La fortuna y el arte.


La Fortuna es una diosa reiteradamente representada en la pintura. Aparece a veces alada, con los ojos vendados y todos los signos de la inconstancia y la incertidumbre. Es caprichosa e imprevisible. Puede darle por cualquier cosa. Por coleccionar obras de arte, por ejemplo, una dedicación que exige estar en posesión de una unorma fortuna, de ser un predilecto de la Fortuna. Es el caso de Juan Abelló, empresario y financiero de gran éxito que anduvo una temporada en negocios con Mario Conde, pero supo mantenerse a este lado de la ley. Y uno de los puntos más llamativos de su abigarrada biografía es el de ser poseedor de una colección de quinientas obras arte, generalmente pintura, de incalculable valor. Parece que en ello ha sido decisiva la influencia de su esposa, Anna Gamazo Hohenlohe.

En exposición en el CentroCentro del Ayuntamiento de Madrid hay 160 piezas de la colección y es una visita fascinante. Se trata de una muestra de coleccionismo en estado puro. La selección de las piezas no se ha hecho por razones temáticas, no es de paisajes, retratos o bodegones, ni de técnicas, aunque haya un cuantioso acopio de dibujos. La selección se ha hecho con un criterio puramente cronológico, con la intención de que se vea una o más muestras de todos los estilos y temas de la pintura desde el gótico internacional al arte de hoy, de Rothko o Bacon. Es un viaje a través de la pintura occidental de todos los países desde el siglo XV a hoy. No hay nada de pintura oriental y no europea salvo eso, algún Rothko. Un viaje por obras poco vistas porque pertenecen a una colección privada de alguien que ha tenido la fortuna de comprar obras de arte y el juicio y el gusto de escoger piezas representativas. Hay muchísimas ausencias, por descontado pero las presencias superan con mucho la mayor parte de las colecciones privadas.

La nacionalidad más representada, la española y dentro o al margen de esta, según cada cual lo considere, la catalana. Hay una Virgen lactante de Pedro Berruguete de transición del gótico al renacimiento fascinante u otra Virgen del silencio, de Luis de Morales, por quien Palinuro tiene especial debilidad. Hay mucho retrato de la realeza. Uno de Felipe II con la orden de la Jarretera, como Rey de inglaterra bastante sorprendente. Igualmente dos retratos de Carlos II y de Mariana de Neoburgo, de Jan van Kessel, el Mozo, medallones desde los que los retratados parecen mirar con tristeza el destino del imperio que no supieron gobernar. Otros dos retratos, de Felipe V y María Luisa de Saboya, de Jacinto Meléndez, inauguran la segunda parte de la representación, cuando la sobria etiqueta borgoñona fue sustituida por la pelucas empolvadas y los bordados rococó de la corte del Rey Sol.

★ ★ ★

### ORDEN DE TRABAJO 1:
Responde a partir del texto sobre la colección Abelló:
(a) ¿Cuántas obras tiene la colección de Juan Abelló?
(b) ¿Cuántas piezas de la colección se exponen en el CentroCentro?
(c) ¿Quién pintó los retratos de Felipe V y María Luisa de Saboya?
### ORDEN DE TRABAJO 2:
¿Qué pintores se nombran en el texto sobre la colección Abelló? Enuméralos todos.
### ORDEN DE TRABAJO 3:
Transcribe del texto sobre la colección Abelló el fragmento que empieza con "La fortuna y" y sigue hasta "Anna Gamazo Hohenlohe.", inclusive.
Los datos no hacen falta para resolver nada de esto.

★ ★ ★

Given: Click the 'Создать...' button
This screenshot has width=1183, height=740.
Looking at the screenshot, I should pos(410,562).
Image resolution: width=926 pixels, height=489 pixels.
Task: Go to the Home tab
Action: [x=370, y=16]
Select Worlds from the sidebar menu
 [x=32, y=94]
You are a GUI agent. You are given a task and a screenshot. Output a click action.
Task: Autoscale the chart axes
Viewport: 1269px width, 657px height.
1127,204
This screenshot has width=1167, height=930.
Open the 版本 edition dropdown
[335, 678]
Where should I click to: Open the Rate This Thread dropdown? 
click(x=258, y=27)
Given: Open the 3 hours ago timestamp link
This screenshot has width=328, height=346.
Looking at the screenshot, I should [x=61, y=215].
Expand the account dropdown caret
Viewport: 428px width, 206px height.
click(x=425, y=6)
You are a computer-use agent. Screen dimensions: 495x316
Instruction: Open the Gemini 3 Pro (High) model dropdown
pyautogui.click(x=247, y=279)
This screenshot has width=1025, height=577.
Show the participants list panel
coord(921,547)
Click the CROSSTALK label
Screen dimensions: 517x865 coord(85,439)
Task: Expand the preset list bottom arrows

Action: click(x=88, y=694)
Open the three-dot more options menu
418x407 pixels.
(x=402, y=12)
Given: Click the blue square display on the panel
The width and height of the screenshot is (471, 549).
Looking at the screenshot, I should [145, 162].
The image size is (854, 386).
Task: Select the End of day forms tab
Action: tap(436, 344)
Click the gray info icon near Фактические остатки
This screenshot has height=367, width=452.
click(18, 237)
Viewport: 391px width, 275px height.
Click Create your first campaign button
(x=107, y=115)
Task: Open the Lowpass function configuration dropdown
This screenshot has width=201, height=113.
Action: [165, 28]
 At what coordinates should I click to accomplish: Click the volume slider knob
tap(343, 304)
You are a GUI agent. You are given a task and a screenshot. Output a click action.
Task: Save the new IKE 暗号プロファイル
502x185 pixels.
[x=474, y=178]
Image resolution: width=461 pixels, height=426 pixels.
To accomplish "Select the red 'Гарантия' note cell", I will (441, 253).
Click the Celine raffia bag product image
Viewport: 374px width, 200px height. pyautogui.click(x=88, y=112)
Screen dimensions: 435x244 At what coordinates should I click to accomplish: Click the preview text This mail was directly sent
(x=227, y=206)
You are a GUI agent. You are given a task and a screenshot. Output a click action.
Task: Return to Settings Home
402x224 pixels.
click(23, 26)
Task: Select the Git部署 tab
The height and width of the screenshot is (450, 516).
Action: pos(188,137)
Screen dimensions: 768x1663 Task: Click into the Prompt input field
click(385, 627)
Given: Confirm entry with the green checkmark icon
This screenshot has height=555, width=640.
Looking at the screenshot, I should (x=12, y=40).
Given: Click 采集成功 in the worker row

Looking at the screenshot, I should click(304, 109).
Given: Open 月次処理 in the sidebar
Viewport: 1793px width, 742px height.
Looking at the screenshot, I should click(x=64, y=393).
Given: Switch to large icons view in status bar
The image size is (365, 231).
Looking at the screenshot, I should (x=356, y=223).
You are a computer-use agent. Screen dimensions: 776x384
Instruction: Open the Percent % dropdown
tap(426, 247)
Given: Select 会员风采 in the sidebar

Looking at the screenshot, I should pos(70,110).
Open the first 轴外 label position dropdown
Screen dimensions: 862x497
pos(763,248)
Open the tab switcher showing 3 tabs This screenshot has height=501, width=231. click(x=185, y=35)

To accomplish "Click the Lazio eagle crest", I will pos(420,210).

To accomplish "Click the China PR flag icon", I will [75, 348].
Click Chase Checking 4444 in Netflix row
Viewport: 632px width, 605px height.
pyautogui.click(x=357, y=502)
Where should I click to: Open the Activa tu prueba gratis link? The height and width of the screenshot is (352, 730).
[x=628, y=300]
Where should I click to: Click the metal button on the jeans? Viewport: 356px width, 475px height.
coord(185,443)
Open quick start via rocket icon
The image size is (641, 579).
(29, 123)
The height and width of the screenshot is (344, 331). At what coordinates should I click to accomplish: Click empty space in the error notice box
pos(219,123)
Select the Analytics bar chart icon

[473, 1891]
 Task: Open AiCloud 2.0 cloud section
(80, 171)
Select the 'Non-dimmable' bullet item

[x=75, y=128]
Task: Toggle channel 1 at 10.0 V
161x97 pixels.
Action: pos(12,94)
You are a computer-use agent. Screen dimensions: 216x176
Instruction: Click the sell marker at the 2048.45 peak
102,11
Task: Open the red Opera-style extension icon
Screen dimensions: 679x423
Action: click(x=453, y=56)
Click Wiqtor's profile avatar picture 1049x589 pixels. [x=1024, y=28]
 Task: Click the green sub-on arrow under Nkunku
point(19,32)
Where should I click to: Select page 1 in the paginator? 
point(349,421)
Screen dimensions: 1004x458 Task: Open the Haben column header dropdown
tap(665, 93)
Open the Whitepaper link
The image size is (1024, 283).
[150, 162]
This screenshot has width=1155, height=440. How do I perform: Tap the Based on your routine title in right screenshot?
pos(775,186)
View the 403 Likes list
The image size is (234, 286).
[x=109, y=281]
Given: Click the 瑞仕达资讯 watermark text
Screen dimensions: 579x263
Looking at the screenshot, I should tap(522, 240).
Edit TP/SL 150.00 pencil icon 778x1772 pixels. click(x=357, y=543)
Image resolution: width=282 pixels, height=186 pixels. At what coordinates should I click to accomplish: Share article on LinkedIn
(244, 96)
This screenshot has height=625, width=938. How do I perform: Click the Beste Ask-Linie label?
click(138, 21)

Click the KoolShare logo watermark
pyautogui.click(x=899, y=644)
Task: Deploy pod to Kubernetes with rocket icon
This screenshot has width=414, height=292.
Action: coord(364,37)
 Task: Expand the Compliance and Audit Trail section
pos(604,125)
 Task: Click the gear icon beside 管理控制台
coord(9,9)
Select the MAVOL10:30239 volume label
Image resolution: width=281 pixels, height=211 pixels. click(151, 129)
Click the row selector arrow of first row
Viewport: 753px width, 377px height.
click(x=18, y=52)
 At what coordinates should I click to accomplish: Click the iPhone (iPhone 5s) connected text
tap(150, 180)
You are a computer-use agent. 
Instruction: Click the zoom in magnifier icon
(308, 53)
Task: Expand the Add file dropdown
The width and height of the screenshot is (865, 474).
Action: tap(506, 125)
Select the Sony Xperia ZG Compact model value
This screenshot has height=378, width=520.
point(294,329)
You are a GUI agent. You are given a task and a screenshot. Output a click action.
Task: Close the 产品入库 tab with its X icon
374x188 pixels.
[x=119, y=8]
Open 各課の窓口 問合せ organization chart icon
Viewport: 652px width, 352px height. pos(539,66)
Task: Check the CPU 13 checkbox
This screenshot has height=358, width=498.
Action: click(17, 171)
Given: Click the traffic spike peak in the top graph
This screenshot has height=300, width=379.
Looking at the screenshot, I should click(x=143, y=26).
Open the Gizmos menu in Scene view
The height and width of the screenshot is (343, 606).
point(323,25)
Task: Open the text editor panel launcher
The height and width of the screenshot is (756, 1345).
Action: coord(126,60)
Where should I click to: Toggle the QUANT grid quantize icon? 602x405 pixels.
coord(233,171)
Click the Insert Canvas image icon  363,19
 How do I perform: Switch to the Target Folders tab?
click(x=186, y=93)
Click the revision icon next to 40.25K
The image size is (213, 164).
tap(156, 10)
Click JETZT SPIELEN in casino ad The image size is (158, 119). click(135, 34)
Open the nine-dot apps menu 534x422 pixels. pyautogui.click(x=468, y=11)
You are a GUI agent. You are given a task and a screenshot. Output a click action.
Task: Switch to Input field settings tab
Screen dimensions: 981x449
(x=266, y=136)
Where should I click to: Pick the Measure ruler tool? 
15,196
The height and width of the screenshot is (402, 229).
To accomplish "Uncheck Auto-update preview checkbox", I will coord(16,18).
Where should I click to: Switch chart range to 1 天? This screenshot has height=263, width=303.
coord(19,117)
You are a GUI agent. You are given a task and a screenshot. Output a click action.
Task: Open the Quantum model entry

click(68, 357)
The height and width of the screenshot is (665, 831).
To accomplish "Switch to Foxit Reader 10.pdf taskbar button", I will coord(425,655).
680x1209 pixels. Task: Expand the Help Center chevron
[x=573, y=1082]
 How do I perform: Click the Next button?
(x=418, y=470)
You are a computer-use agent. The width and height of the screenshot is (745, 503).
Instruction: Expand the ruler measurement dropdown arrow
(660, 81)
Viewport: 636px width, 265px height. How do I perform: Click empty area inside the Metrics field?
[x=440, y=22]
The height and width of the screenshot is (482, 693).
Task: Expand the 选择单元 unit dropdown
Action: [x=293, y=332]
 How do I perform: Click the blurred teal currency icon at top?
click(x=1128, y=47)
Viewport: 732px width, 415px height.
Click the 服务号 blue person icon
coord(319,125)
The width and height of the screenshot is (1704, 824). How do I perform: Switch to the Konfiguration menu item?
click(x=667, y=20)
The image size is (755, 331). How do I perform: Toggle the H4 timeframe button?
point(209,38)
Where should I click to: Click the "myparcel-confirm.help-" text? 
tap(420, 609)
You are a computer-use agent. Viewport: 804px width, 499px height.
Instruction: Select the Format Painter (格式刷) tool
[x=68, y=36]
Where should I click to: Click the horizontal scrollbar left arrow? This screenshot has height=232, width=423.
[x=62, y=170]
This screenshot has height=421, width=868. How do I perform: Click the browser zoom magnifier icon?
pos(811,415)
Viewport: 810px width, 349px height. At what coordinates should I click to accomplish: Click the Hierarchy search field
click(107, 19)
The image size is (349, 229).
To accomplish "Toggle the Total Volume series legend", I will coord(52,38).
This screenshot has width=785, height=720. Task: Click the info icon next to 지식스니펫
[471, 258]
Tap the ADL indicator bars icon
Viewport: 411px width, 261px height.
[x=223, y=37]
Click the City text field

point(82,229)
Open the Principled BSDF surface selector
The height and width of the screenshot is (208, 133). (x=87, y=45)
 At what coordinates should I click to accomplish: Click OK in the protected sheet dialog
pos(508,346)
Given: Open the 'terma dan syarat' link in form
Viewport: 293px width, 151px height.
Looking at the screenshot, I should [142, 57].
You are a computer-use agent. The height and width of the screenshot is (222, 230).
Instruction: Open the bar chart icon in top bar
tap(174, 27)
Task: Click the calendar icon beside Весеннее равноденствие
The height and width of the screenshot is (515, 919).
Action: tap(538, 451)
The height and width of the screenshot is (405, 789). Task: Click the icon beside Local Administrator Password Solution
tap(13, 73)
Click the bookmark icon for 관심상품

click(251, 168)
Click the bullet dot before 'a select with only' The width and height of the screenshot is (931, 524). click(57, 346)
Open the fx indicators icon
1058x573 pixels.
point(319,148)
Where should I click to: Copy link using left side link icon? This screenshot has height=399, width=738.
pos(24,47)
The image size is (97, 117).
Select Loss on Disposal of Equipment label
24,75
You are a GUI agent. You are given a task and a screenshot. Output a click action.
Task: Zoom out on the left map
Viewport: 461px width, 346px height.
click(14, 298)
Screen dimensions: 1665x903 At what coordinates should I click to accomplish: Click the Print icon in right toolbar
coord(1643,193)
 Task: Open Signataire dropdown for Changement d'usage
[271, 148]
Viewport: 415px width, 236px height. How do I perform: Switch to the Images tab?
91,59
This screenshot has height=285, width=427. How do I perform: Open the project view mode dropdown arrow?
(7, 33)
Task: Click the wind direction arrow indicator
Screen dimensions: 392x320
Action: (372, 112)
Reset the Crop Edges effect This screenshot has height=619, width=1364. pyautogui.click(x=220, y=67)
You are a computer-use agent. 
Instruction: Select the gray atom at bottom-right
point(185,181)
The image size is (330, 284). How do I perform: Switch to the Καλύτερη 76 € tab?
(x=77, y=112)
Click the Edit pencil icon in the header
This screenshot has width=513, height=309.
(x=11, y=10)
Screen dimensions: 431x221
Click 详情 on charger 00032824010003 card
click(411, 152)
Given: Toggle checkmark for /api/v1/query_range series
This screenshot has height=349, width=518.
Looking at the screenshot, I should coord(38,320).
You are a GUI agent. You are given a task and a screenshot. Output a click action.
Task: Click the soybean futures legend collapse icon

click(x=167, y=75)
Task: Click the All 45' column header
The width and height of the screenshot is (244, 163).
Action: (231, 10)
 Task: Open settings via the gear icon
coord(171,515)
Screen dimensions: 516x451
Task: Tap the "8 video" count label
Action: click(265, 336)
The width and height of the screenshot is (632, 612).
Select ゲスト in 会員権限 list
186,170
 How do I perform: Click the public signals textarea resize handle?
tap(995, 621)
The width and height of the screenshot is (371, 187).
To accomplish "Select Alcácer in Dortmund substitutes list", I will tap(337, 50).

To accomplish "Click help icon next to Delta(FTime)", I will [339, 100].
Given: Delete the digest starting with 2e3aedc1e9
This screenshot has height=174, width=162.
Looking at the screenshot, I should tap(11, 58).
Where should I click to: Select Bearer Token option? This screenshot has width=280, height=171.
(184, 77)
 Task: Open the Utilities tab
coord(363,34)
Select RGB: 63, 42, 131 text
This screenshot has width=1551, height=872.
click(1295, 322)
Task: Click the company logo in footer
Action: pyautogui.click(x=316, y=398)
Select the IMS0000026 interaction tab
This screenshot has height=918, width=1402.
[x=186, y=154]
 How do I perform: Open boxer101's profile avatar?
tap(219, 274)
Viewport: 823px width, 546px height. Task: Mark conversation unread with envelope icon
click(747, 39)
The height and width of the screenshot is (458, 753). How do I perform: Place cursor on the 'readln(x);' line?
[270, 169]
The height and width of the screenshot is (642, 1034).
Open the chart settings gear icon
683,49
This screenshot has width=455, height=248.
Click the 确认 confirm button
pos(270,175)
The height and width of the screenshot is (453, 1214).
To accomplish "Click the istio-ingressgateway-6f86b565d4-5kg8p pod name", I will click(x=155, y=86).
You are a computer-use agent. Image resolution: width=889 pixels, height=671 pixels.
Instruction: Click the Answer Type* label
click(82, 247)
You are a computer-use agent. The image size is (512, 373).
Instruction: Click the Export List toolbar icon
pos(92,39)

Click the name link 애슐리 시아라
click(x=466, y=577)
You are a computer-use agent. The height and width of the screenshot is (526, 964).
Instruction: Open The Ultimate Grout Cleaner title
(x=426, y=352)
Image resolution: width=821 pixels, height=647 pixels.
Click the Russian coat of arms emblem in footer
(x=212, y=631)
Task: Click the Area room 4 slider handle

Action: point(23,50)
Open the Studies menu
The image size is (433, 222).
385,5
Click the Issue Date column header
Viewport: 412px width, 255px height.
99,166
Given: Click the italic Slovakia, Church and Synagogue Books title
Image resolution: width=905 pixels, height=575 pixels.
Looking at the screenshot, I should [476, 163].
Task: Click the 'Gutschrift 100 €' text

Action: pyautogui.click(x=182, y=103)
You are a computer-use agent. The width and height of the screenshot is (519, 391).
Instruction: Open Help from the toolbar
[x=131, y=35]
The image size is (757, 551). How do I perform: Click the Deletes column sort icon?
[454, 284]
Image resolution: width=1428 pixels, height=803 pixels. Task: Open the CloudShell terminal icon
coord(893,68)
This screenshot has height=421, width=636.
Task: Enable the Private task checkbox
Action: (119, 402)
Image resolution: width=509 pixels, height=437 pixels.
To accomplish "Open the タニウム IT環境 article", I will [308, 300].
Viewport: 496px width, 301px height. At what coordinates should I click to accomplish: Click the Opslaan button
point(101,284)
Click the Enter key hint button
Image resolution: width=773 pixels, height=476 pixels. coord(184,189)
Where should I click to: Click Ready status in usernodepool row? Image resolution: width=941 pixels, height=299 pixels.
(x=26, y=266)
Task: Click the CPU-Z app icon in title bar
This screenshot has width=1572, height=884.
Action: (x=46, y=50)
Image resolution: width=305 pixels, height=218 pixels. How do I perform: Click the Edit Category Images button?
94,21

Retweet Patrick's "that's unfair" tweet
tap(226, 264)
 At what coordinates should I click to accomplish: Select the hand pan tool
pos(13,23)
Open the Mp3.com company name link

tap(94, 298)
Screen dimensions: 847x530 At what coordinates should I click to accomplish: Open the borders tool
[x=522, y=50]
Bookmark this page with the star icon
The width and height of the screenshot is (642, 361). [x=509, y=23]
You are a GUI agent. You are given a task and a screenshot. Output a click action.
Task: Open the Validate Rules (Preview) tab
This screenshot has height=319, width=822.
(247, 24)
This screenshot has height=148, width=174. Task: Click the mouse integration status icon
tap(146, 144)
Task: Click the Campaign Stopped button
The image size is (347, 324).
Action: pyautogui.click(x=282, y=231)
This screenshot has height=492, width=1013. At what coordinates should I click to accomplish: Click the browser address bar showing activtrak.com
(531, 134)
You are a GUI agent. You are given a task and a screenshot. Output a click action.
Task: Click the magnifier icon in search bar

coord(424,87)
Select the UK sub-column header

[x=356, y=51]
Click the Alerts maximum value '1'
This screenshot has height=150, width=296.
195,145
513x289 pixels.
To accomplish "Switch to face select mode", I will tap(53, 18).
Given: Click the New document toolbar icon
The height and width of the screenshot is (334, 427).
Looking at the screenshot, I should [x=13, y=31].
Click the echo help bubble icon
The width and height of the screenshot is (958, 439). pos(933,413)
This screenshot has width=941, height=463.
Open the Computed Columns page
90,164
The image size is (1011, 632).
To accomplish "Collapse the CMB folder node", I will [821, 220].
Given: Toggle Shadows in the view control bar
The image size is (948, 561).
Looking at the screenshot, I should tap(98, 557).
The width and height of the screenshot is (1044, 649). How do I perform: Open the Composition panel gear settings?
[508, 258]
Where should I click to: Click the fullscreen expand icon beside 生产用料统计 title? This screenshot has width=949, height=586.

★ ★ ★

### RESPUESTA 1:
(a) Quinientas.
(b) 160.
(c) Jacinto Meléndez.

### RESPUESTA 2:
Rothko, Bacon, Pedro Berruguete, Luis de Morales, Jan van Kessel el Mozo y Jacinto Meléndez.

### RESPUESTA 3:
La fortuna y el arte.


La Fortuna es una diosa reiteradamente representada en la pintura. Aparece a veces alada, con los ojos vendados y todos los signos de la inconstancia y la incertidumbre. Es caprichosa e imprevisible. Puede darle por cualquier cosa. Por coleccionar obras de arte, por ejemplo, una dedicación que exige estar en posesión de una unorma fortuna, de ser un predilecto de la Fortuna. Es el caso de Juan Abelló, empresario y financiero de gran éxito que anduvo una temporada en negocios con Mario Conde, pero supo mantenerse a este lado de la ley. Y uno de los puntos más llamativos de su abigarrada biografía es el de ser poseedor de una colección de quinientas obras arte, generalmente pintura, de incalculable valor. Parece que en ello ha sido decisiva la influencia de su esposa, Anna Gamazo Hohenlohe.